I’ll add this to my list of patient communities. This is an important project – we need to build, somewhere, a publicly available community list that patients everywhere around the world can access. Some sites on my community page are starting, but we have a long way to go.
Here’s an example of why – a true story from tonight’s email.
Tonight a friend emailed me, grumbling about the utterly useless responses a relative had received, trying to find out the latest thinking about the beneficial effects of bicycling for Parkinson’s patients. He’d even contacted one of the biggest-name hospital/clinics in the world, intentionally doing the e-patient “best practice” of seeking the best authority, and had only gotten links to useless news clips:
This is really interesting (snarl). My brother has what I would call early PD. A bad and recalcitrant tremor is his main problem. He is a lifelong athlete – marathons and triathlons. He is HIGHLY self educated in the research on PD. His question is: is the ‘forced’ aspect of the bike pedaling a critical factor in achieving the result? The reason is that 90 rpm is not ‘forced’ for him – it’s easy. But faster than 90 rpm and he bounces off the seat.He has not been able to get an answer even from researchers. There may not be one yet, but here is Cleveland Clinic’s disappointing response – send him 2 news videos with utterly superficial treatment of the subject!!Blew my mind. We have a long way to go, Dave.———- Forwarded message ———-
Subject: Biking PD study
I asked the Cleveland Clinic if the pedaling had to be “forced” to have benefits. I got a canned response to look at these two videos. I did not find the answer after viewing them–did I miss something? Looks like immediate results that remain for days/weeks. Wadda ya think?
I don’t know superb resources for most diseases, but for this one, I know Peter Schmidt, CIO and Program Director at the National Parkinson Foundation. He wrote: (posted with permission)
Yes, lots of thoughts. First off, the “forced exercise” model is one that has been explored with fairly severe PD patients, and was hit upon opportunistically — Jay Albert was riding tandem with a person with fairly severe PD. What most neurologists who study this believe is that the requirement is intense exercise, and that perhaps the “forced” exercise studies are a result of studying people (or animals) whose disability is severe enough that they can’t exercise with sufficient intensity.
There is some controversy between the mainstream exercise in PD people who think it is intense aerobic exercise that delivers the best outcomes and a smaller group, a leader of whom is Giselle Petzinger of USC, who believes that it is learning a new skill (that is intense) that is important. The interesting thing about Giselle’s work is that it offers an explanation of the forced exercise: by forcing the subject, there is learning of a new skill going on.

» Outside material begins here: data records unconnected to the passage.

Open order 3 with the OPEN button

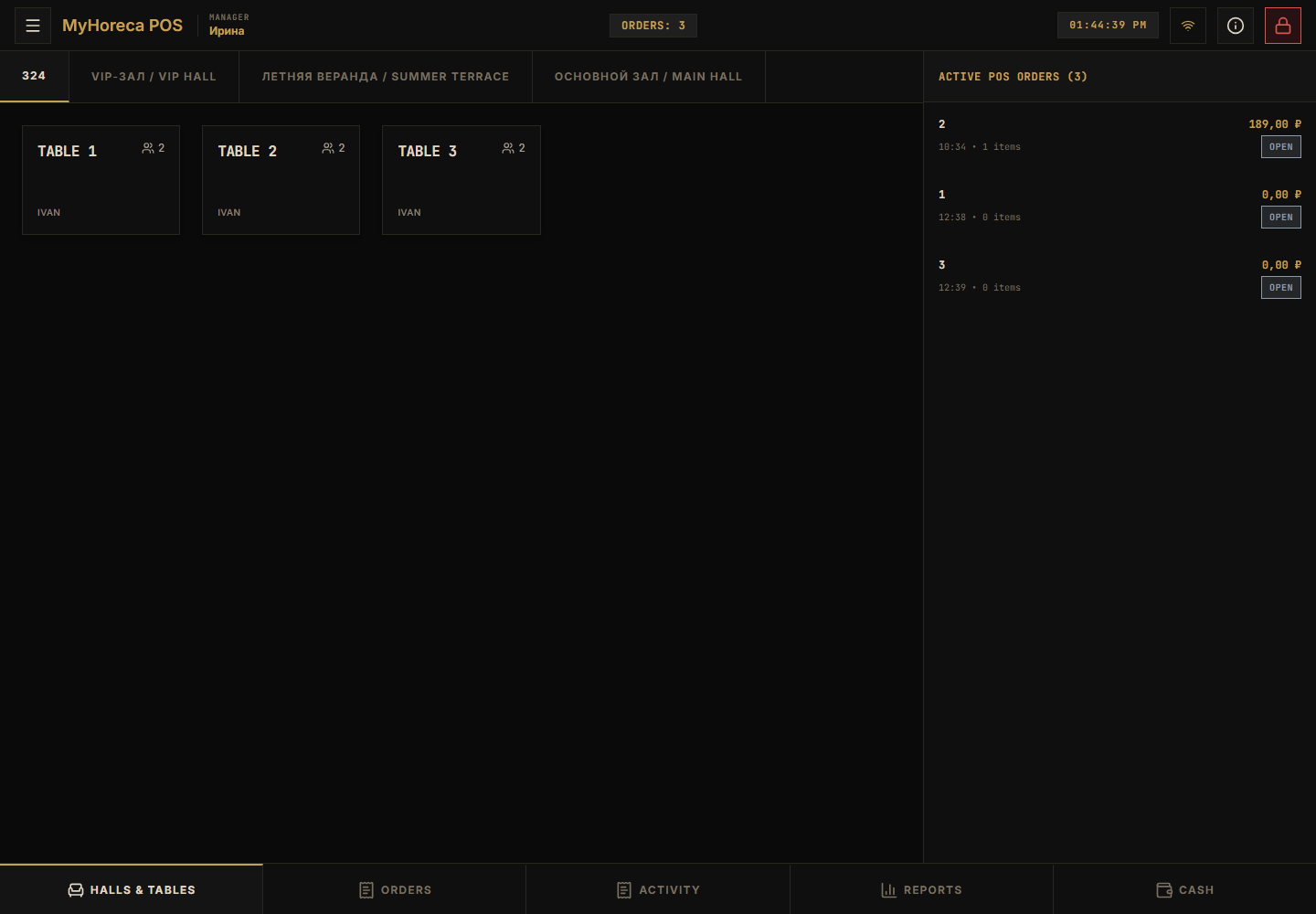[x=1280, y=288]
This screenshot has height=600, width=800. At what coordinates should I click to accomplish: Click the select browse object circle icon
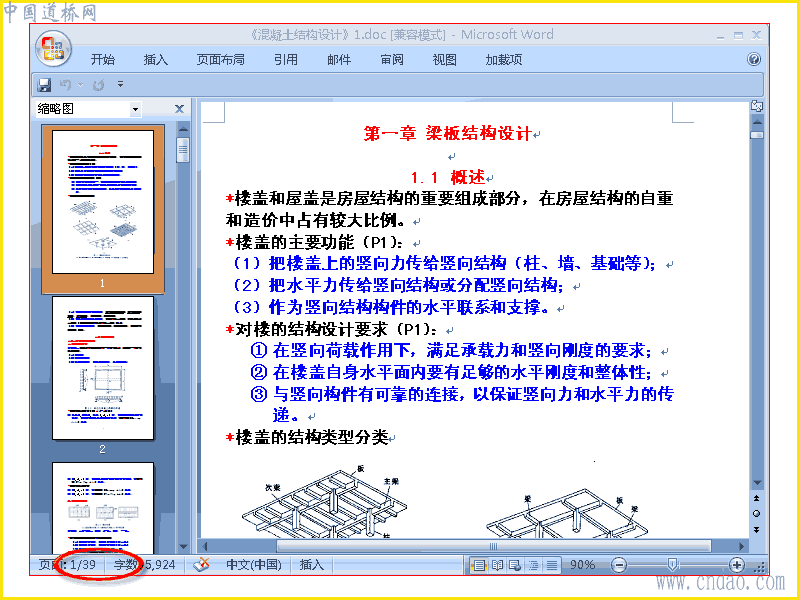757,514
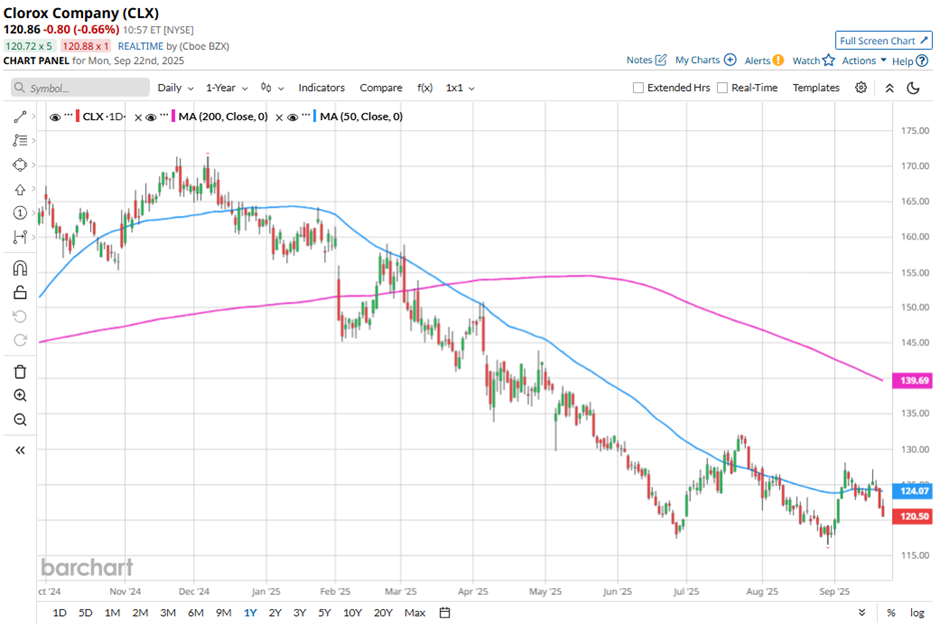Click the Full Screen Chart button
Image resolution: width=940 pixels, height=629 pixels.
(x=884, y=41)

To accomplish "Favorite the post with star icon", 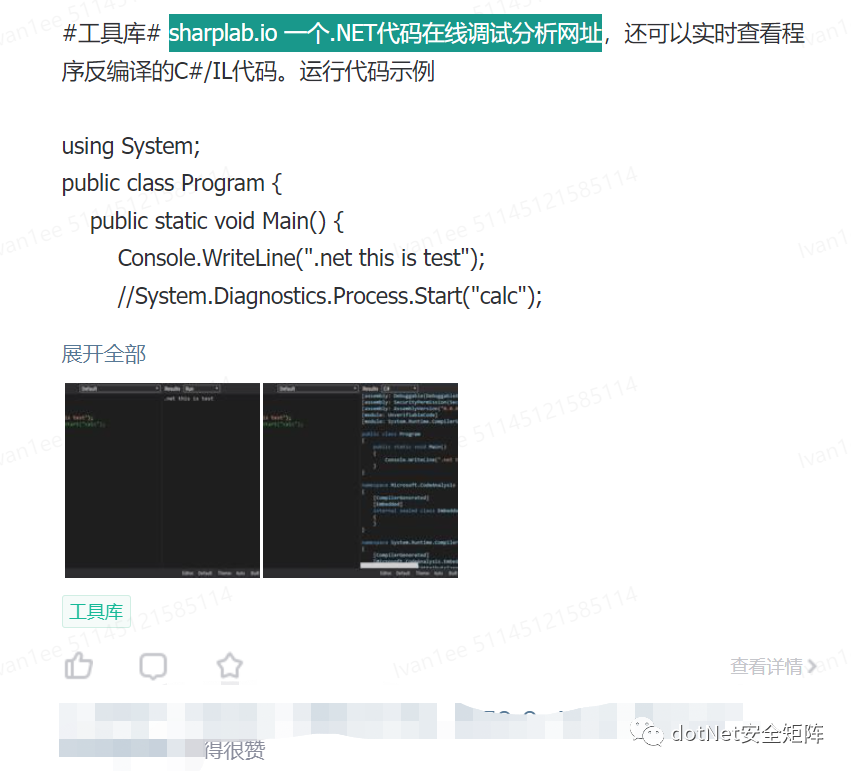I will coord(230,666).
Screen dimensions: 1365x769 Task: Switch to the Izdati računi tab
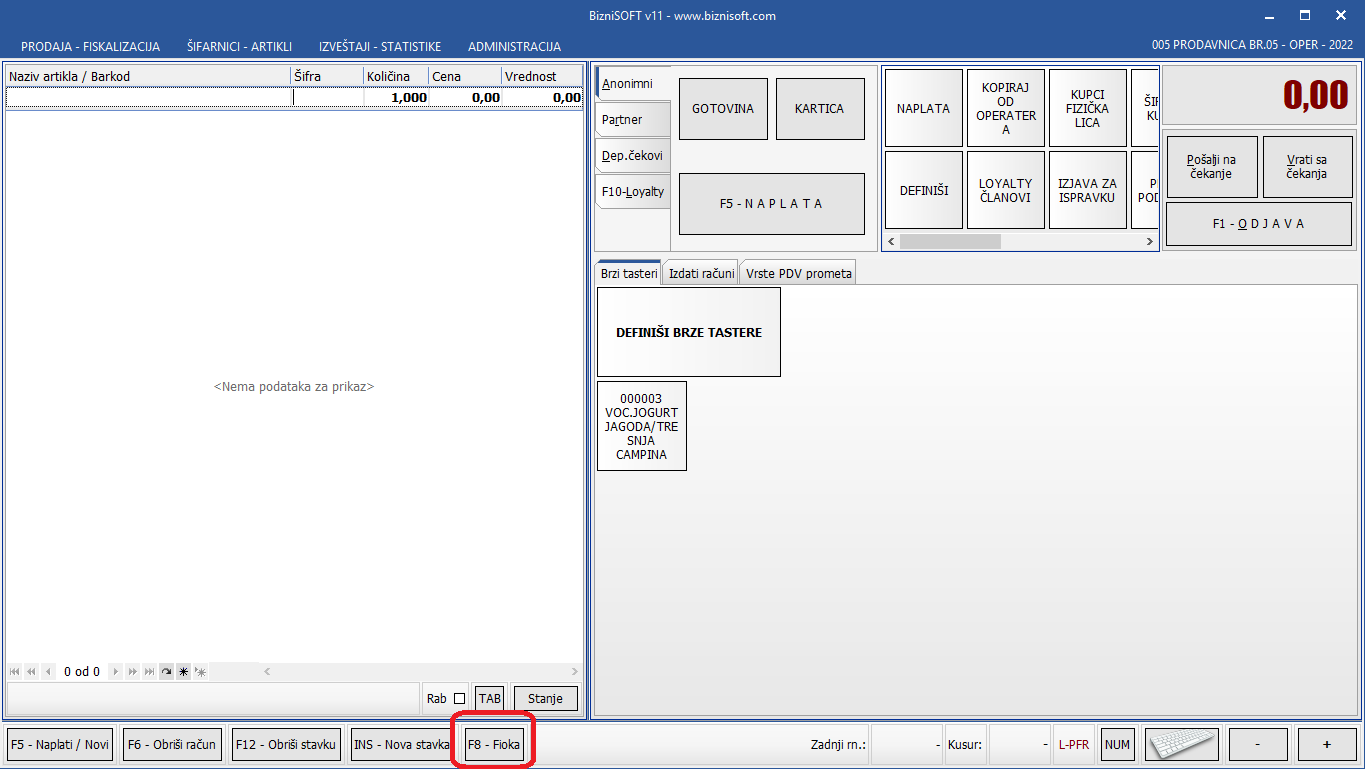click(701, 273)
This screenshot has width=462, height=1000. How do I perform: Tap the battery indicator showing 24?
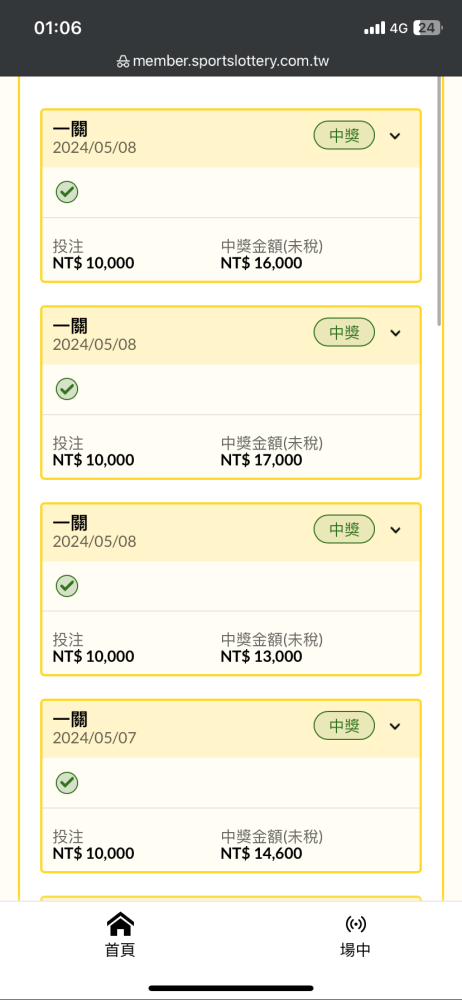point(428,28)
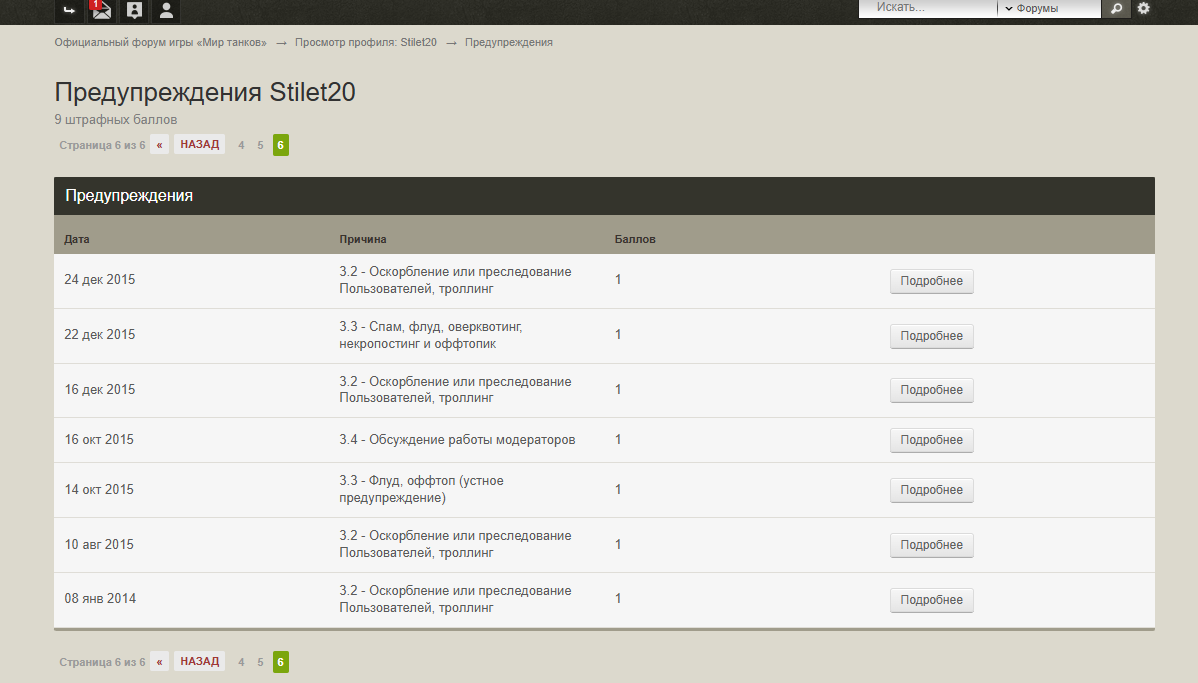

I’m not a neurologist, but I am pretty involved in PD research and have spoken to a lot of the top people on this subject (part of my job is visiting PD labs and clinics). What I would do if it were me or my sibling is exercise a lot. Combine “fitness” exercise–that is, aerobic exercise performed at a level to drive improvement, not just running/biking/etc at a comfortable pace–and learn something new. Jump rope, start skating, learn to box, something new. Don’t forget to spend some time doing strength and flexibility, which help in other ways, but the aerobic exercise has probably a 2/3 chance of actually slowing the disease. Nothing else seems as promising.
Eric Ahlskog of Mayo, who literally “wrote the book” on PD (look him up on Amazon, there’s a patient and physician guide to PD that he wrote that is concise and excellent), is telling neurologists to medicate patients to help them to tolerate intense exercise. Consult your doctor, but as a younger patient he might be offered a dopamine agonist to start. Carefully consider the side effect of impulsivity that is not uncommon with agonists. Make sure his family is vigilant for signs of impulse control problems.
[Re finding a top neurologist:] call 1-800-4PD-INFO. The agents on that line are really great (they work for me) and can help with research questions, too.
One more thing I forgot — my team made this: http://toolkit.parkinson.org which is a site that can serve as a guide for non-specialist physicians (or other smart people who know the lingo) who want to know the basics of Parkinson’s disease.
The World Parkinson’s Congress is in 2013 in Toronto and he should plan to go — it’s a great meeting of engaged patients and professionals meeting together.